400 Years of Telescopes, and More, at APS April Meeting

April Meeting Poster 09
This year’s April Meeting, May 2nd–5th in Denver, Colorado, promises to feature the best in cutting-edge research in particle, nuclear and astrophysics, and related areas. In addition, the meeting will take place jointly with the Sherwood Conference on Fusion Theory. In honor of the 400th anniversary of Galileo’s first observations of the heavens with more than just the naked eye, the overall theme of the meeting is “New Eyes on the Universe: 400 Years of Telescopes.”

Keynote speaker Richard Ellis from Caltech expands on the theme for his Sunday night talk “The Quest for Giant Telescopes: Four Centuries of Challenge and Scientific Discovery.”

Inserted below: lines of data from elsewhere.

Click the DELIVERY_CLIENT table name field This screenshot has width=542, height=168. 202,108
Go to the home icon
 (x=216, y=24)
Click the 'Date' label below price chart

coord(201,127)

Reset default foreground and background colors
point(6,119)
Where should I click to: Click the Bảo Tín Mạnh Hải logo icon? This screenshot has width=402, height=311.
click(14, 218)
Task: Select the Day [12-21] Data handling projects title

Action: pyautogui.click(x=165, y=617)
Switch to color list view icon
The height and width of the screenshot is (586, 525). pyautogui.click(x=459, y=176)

Two town meetings are planned for evening sessions. On Saturday, Neil Gehrels of NASA’s Goddard Space Flight Center, and others, will speak and answer questions about the DOE/NASA Joint Dark Energy Mission. On Monday, members of the National Research Council Astronomy and Astrophysics Decadal Survey Committee, chaired by Roger Blandford, will present their plans, with discussion to follow.

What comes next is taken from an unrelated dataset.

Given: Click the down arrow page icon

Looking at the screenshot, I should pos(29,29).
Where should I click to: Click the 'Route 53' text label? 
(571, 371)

The annual APS Prizes and Awards ceremony will be held on Sunday, honoring the significant contributions of 16 individuals.

The nine scheduled Plenary Lectures will cover a wide range of topics. Among them: Joan Centrella of NASA/Goddard on merging black holes; Alexander Zholent of LBNL describing some of the next generation of microscopes; Paris Sphicas from the University of Athens, Greece, on the Large Hadron Collider; Richard Muller of the University of California, Berkeley, on evaluating the terrorist threat. The complete list of plenary speakers is available on the web.

A lecture for the public will be given by Phil Plait, author, blogger and self-described “Bad Astronomer.” He will detail the different ways the universe might do in planet Earth once and for all, and what we might do about it. His talk “Death from the Skies,” drawing from his book of the same name, depicts cataclysmic events ranging from meteorite impacts to nearby gamma ray bursts.

This year’s meeting boasts over 75 invited sessions and 100 contributed sessions. Some of the highlights include:
Paul Stankus of Oak Ridge National Laboratory describing the latest experiments on the quark-gluon plasma; Michael Watkins of Caltech on ways to use gravity to map climate change; and, in conjunction with the simultaneous Sherwood Fusion Theory Conference, Steven Cowley of UKAEA Culham tracing the history of fusion research.